Set down the lines below verbatim, everything from the line containing "This screenshot has" down to the line containing "center [308, 381].", both included, and nothing else from the records. Omit the pictures from your answer.

**Records for the exercise:**
++++++

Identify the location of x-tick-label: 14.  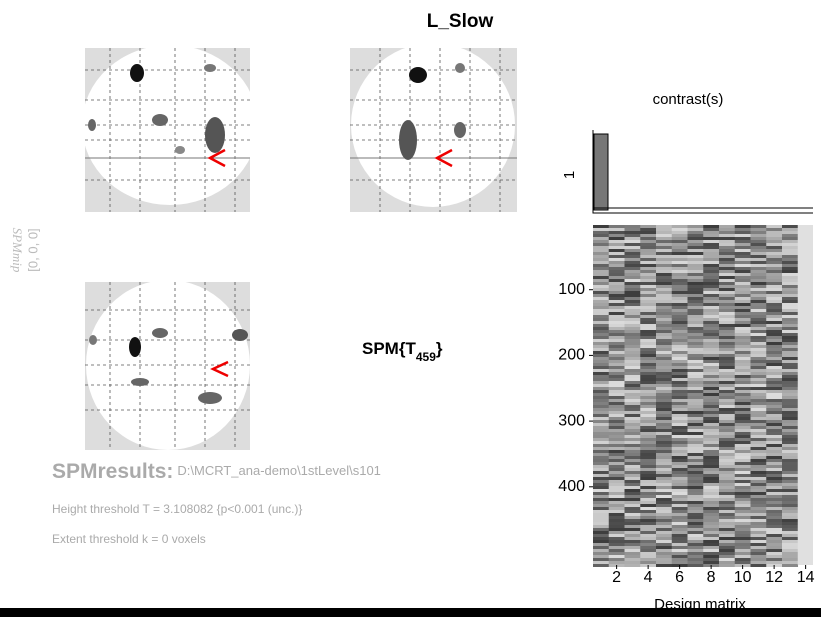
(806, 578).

++++++

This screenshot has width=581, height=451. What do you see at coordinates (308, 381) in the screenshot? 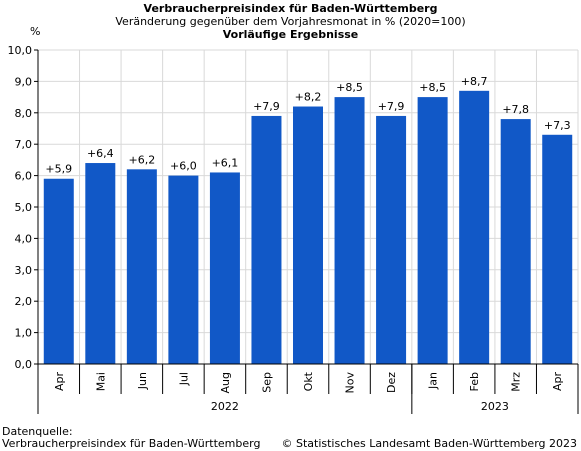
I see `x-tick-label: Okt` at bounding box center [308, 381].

++++++

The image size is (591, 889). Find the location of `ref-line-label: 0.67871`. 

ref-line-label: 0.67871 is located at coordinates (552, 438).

++++++

**Exercise solution:**
This screenshot has width=581, height=451. What do you see at coordinates (308, 381) in the screenshot? 
I see `x-tick-label: Okt` at bounding box center [308, 381].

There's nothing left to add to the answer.